The most obvious hematologic and biochemical abnormalities observed in these four dogs included eosinophilia, monocytosis, alterations in platelet numbers, and elevations in serum amylase values. During the course of illness, three dogs had monocytosis, which is most commonly associated with acute or chronic tissue inflammation. Monocytosis was a common finding in a previous report that implicated B. vinsonii subsp. berkhoffii and related alpha Proteobacteria as a cause of cardiac arrhythmias, endocarditis, or myocarditis in dogs (2). Thrombocytosis was documented in dogs 1, 3, and 4, while dog 2 had persistent and presumably immune-mediated thrombocytopenia. This persistent thrombocytopenia in dog 2 was attributed to immune-mediated platelet destruction, and the dog responded to immunosuppressive corticosteroid therapy. Thrombocytopenia, generally mild in degree, is the most consistent hematologic abnormality in humans chronically infected with B. quintana (5, 23); however, thrombocytosis has also been reported in humans infected with B. henselae (19).

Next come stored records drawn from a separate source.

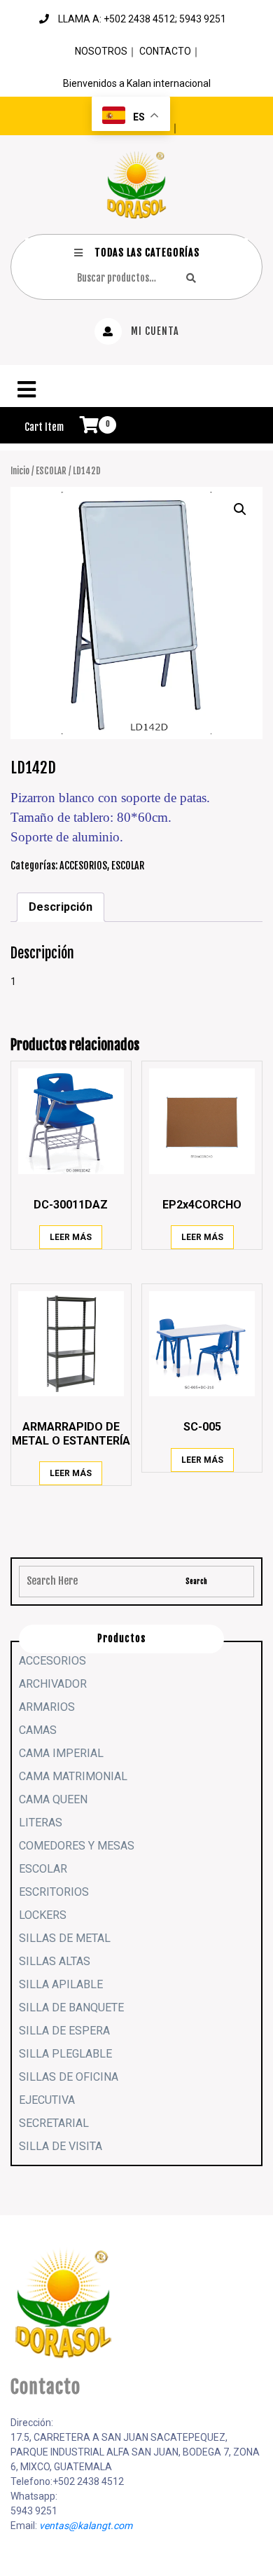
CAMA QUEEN (53, 1799)
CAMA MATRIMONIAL (73, 1776)
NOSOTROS (101, 51)
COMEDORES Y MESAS (76, 1845)
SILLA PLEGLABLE (65, 2053)
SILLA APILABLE (61, 1984)
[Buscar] (191, 277)
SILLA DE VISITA (60, 2146)
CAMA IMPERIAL (61, 1753)
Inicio (19, 470)
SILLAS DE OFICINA (68, 2076)
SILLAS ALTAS (54, 1961)
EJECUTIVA (47, 2100)
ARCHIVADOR (53, 1683)
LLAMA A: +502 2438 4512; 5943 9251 (142, 19)
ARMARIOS (47, 1707)
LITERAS (40, 1822)
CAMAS (38, 1730)
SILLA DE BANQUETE (71, 2007)
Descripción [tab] (60, 907)
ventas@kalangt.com (85, 2525)
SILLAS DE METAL (65, 1938)
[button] (136, 389)
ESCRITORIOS (54, 1892)
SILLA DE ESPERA (64, 2030)
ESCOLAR (51, 470)
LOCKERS (42, 1915)
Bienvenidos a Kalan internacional (137, 83)
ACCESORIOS (83, 866)
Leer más (71, 1237)
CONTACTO (165, 51)
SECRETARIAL (54, 2123)
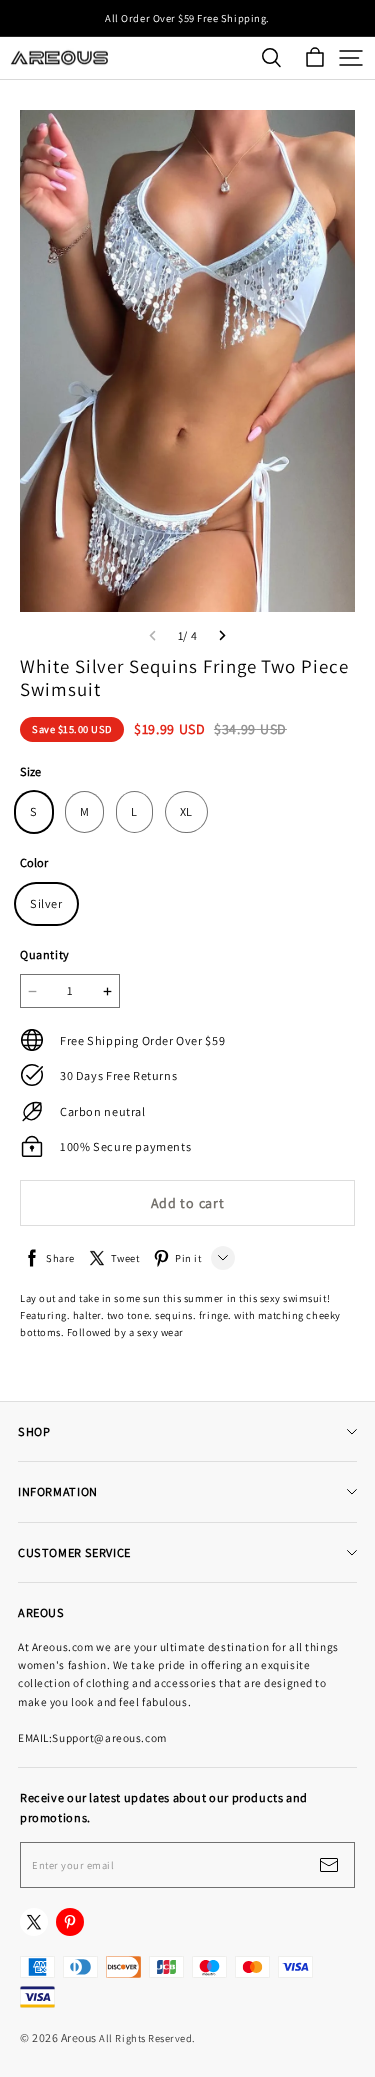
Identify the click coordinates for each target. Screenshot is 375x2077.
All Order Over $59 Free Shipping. (187, 18)
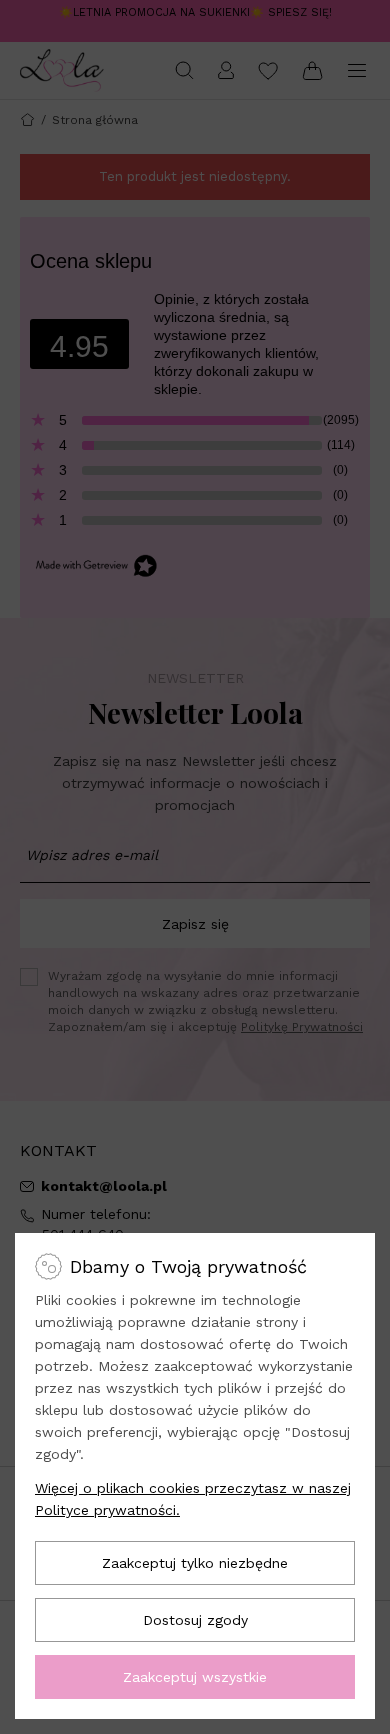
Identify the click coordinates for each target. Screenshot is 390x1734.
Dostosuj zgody (195, 1620)
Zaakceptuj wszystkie (195, 1677)
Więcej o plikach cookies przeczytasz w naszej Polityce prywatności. (193, 1499)
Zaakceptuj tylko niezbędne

Three dogs had increased amylase values within 1 year of diagnosis of Bartonella infection, while only one dog had an increased amylase value at the time Bartonella DNA was detected by PCR. However, the increased serum amylase value in this dog may have been secondary to early renal insufficiency. The role of Bartonella infections in causing an increase in serum amylase values cannot be elucidated from these cases. Future studies can focus on attempts to isolate Bartonella DNA from healthy and diseased pancreatic tissues in an attempt to confirm or disprove a possible association.

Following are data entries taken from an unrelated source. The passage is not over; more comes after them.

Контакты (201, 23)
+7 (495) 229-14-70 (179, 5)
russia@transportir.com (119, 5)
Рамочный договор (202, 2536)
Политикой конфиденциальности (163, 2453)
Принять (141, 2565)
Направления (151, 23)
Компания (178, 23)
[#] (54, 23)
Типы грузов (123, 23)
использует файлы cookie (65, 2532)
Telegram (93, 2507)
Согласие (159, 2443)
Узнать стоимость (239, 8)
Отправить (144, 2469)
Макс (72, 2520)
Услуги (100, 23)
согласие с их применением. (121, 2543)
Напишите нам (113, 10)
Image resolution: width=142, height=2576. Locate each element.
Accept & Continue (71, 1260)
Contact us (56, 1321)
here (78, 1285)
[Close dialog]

Ocular manifestations of Bartonella infections have been described previously in humans infected with B. henselae (9) and B. grahamii (15) and in cats infected with B. henselae. Chorioretinitis was noted only in dog 1; however, ocular lesions may not have been detected because a thorough ophthalmic examination was not performed in the other cases.

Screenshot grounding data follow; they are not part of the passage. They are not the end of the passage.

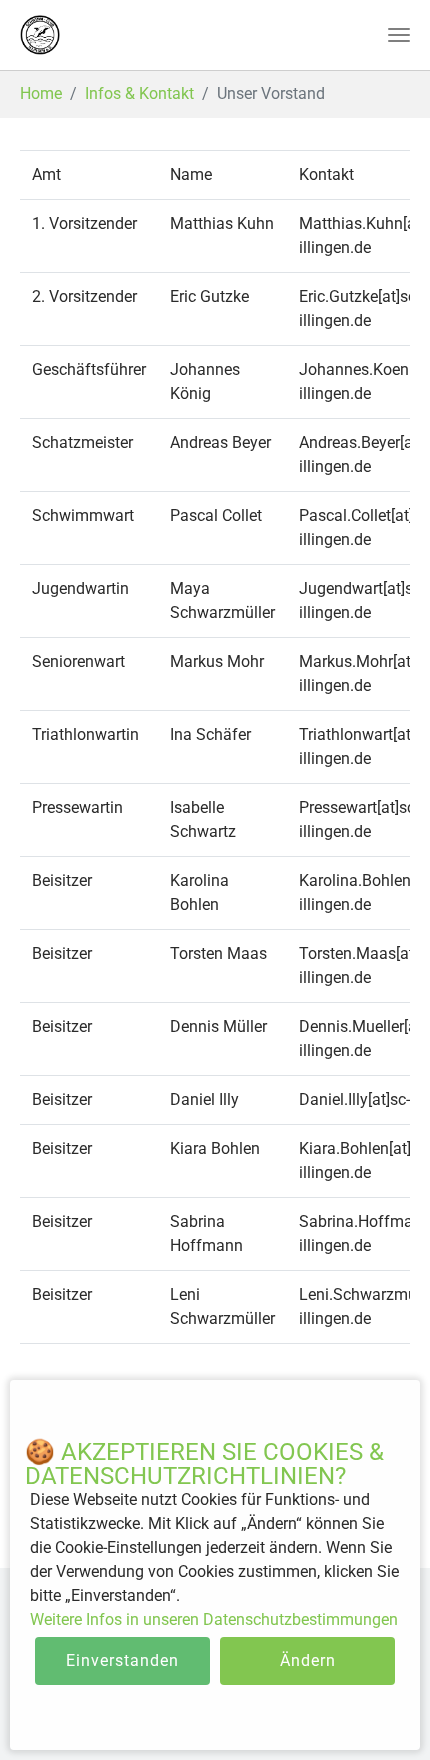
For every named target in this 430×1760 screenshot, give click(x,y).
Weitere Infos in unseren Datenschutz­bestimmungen (214, 1619)
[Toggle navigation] (399, 35)
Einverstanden (122, 1660)
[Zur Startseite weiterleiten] (40, 35)
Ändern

Bartonella spp. are capable of causing patent infections in several mammalian species, namely, human beings, cats, dogs and coyotes, cows, deer, rabbits, and rodents (4). The disease conditions associated with these organisms in nonreservoir hosts, such as humans and dogs, appear to be relatively similar, as evidenced by reports of endocarditis, peliosis hepatis, and granulomatous disease in canines and humans. This study adds another species (B. elizabethae) to the list of Bartonella organisms that can be detected in canine tissues and describes other potential disease manifestations that may be associated with B. henselae infection in dogs. As has been suggested previously (11), it may be necessary to apply molecular Koch's postulates to establish the pathogenicity of these highly adapted organisms that can persist within the vasculature for long periods of time.